Information START
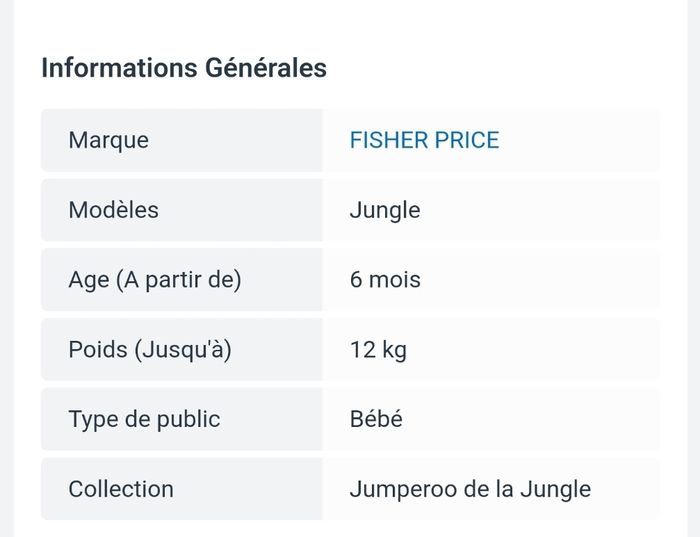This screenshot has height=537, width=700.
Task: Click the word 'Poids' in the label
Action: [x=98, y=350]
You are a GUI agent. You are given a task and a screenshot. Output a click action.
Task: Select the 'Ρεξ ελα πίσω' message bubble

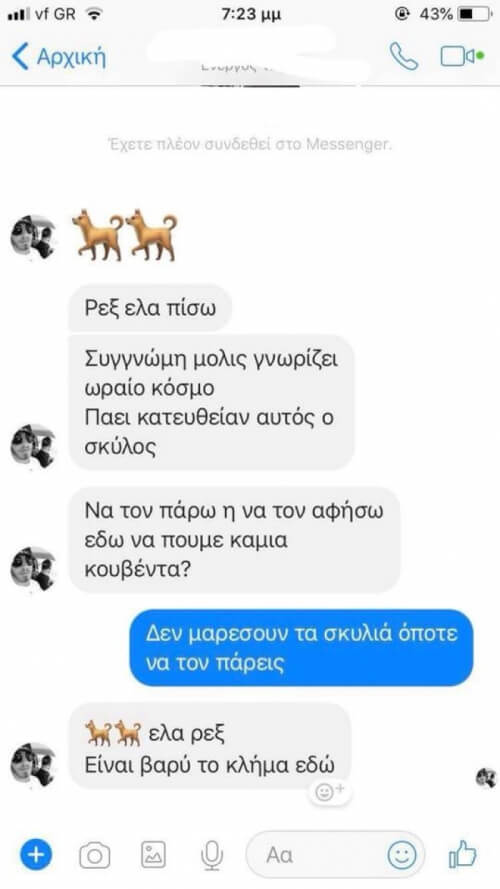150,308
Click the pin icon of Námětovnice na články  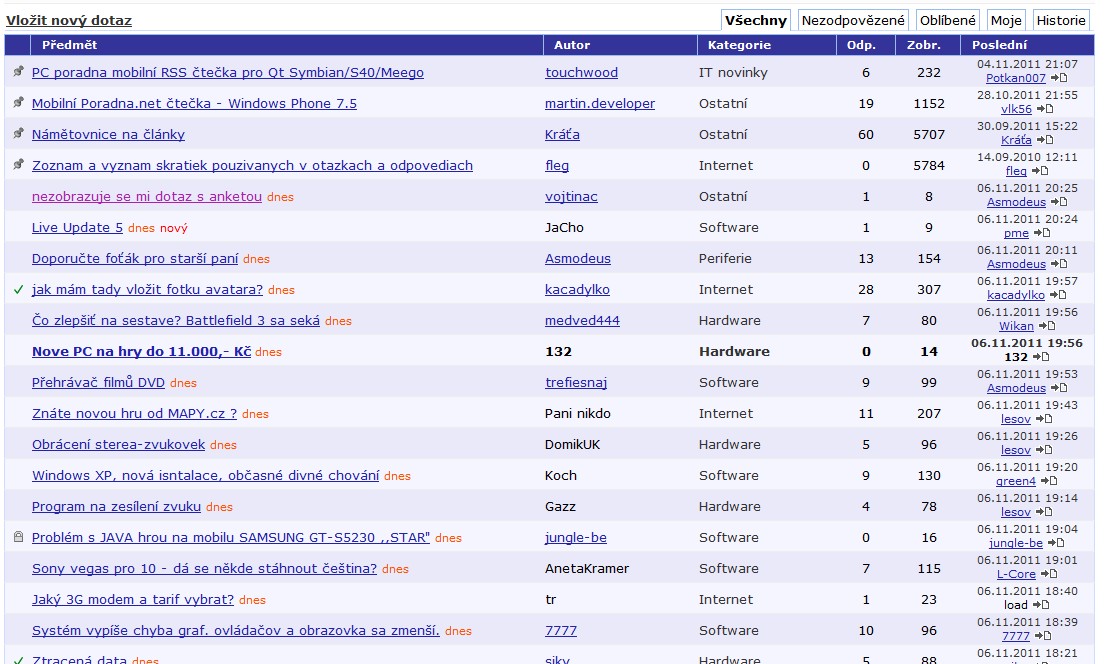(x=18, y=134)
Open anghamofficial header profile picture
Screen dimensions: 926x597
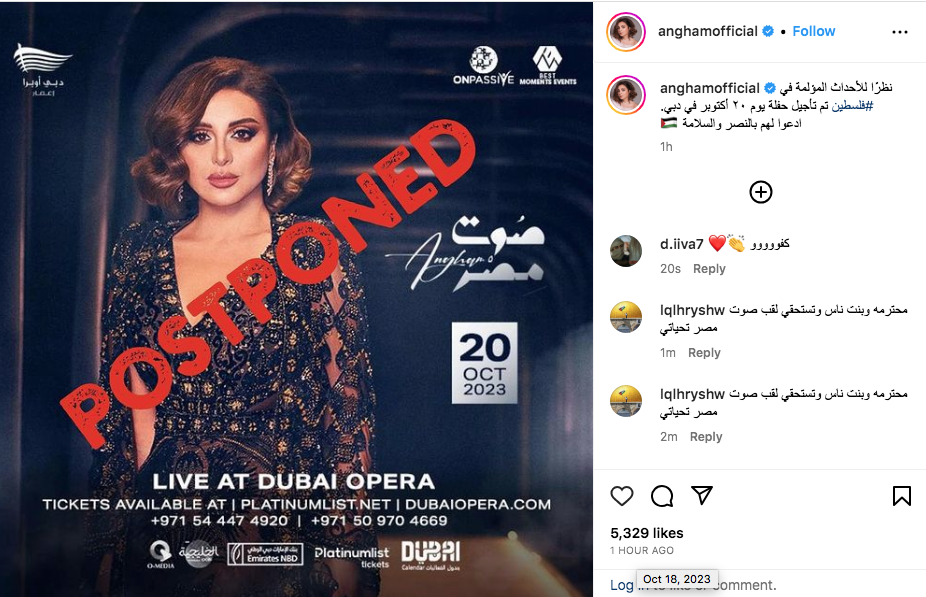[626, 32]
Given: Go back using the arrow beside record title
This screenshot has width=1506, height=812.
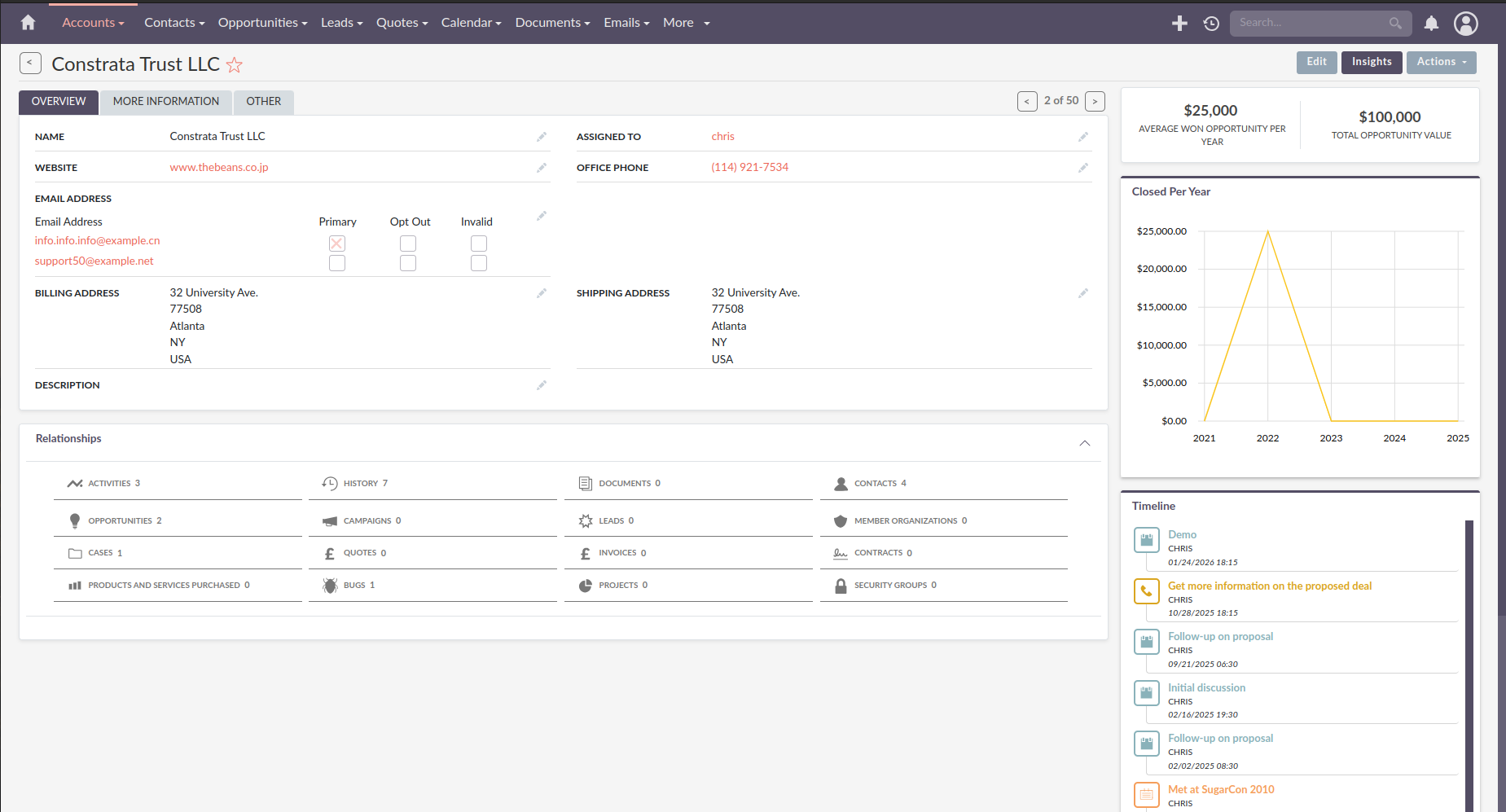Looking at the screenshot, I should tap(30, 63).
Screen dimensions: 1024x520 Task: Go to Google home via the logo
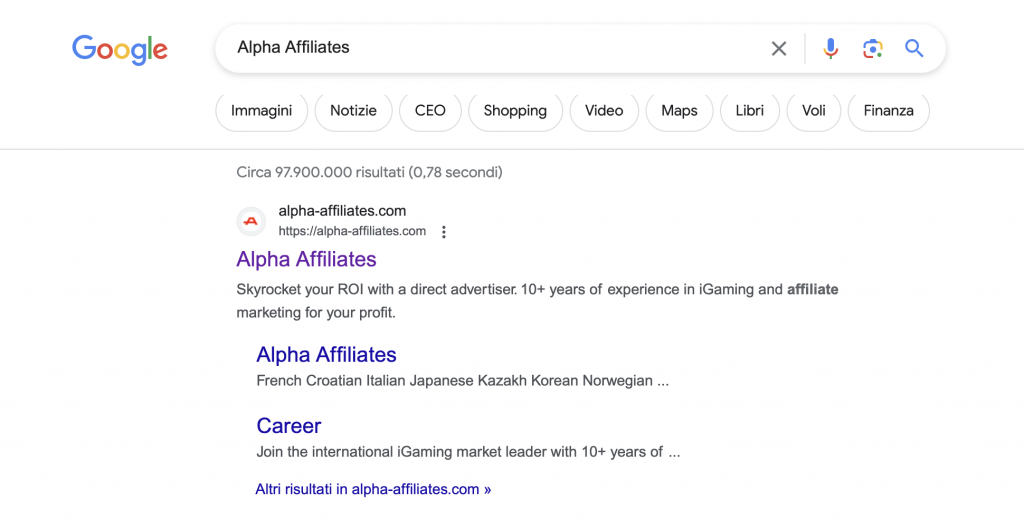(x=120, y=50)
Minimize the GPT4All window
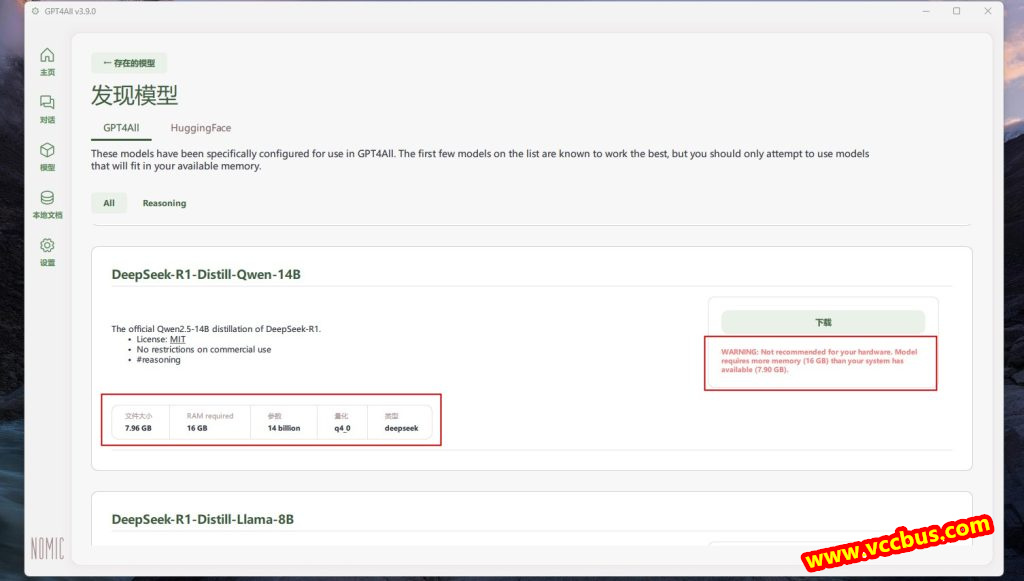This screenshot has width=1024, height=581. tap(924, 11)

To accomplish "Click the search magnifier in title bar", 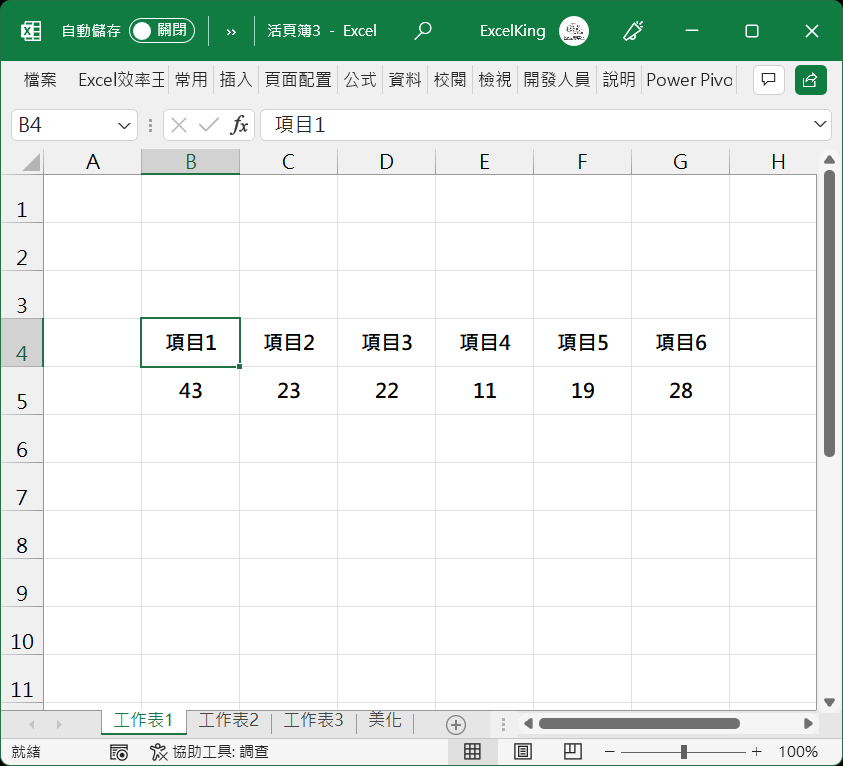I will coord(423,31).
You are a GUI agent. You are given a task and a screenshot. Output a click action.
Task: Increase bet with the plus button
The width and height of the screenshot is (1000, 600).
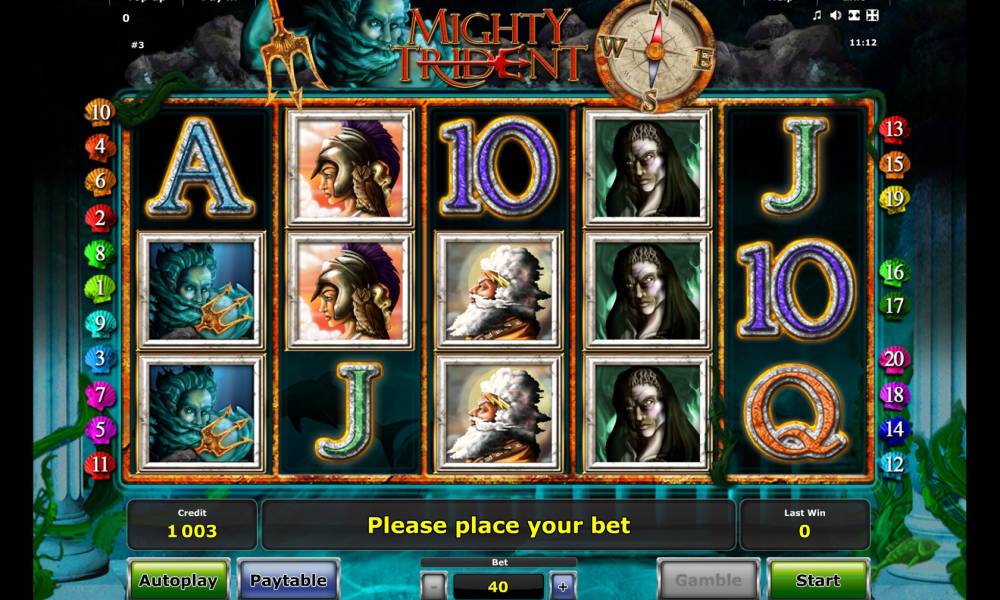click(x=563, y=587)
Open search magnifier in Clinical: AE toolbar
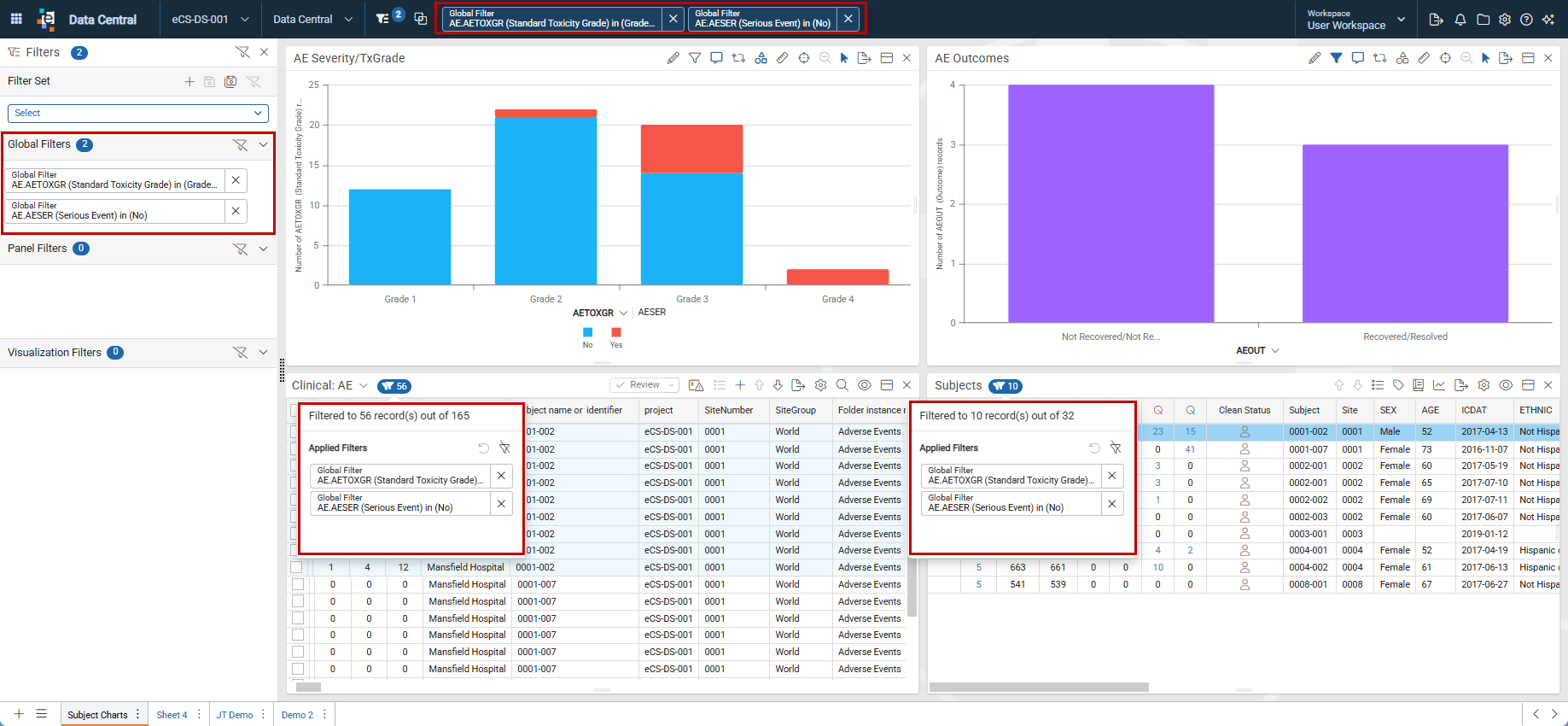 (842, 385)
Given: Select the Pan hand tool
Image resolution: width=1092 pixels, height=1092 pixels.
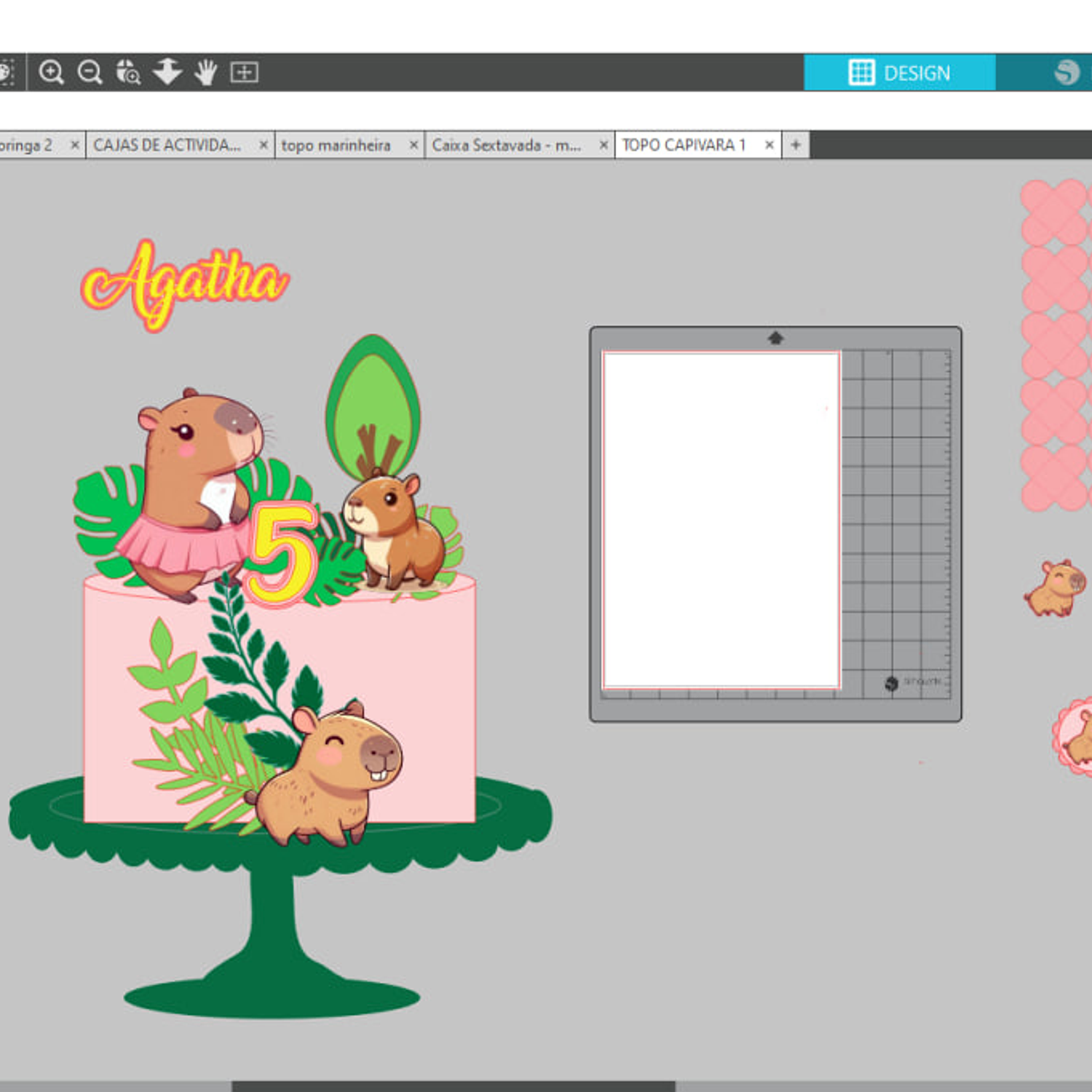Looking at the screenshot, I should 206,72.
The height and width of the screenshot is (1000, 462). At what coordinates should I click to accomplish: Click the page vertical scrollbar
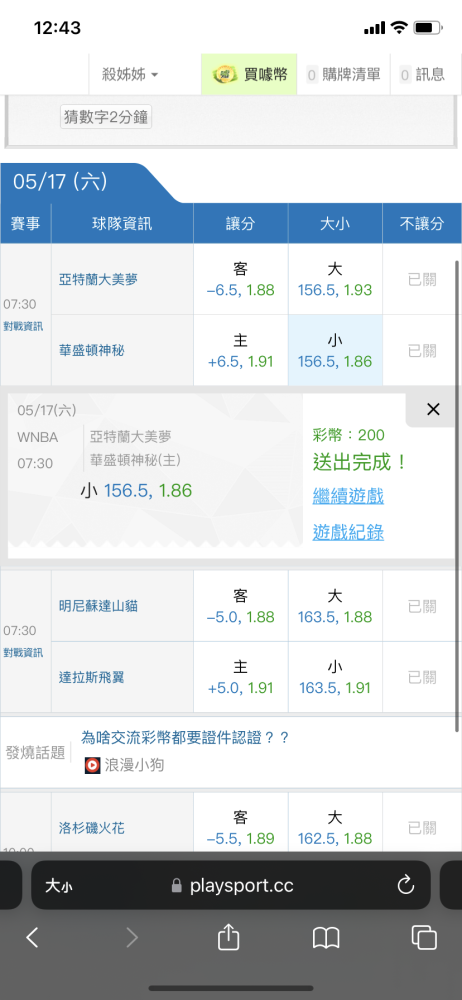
Information END
**Exercise description**
Leave out every picture, and copy exactly the lines from the line that contains "Task: Increase bet with the plus button" through the end of the material.

**Result of this exercise**
Task: Increase bet with the plus button
The width and height of the screenshot is (1000, 600).
click(x=563, y=587)
Open search magnifier in Clinical: AE toolbar
 (842, 385)
Given: Select the Pan hand tool
Image resolution: width=1092 pixels, height=1092 pixels.
Looking at the screenshot, I should 206,72.
The height and width of the screenshot is (1000, 462). At what coordinates should I click to accomplish: Click the page vertical scrollbar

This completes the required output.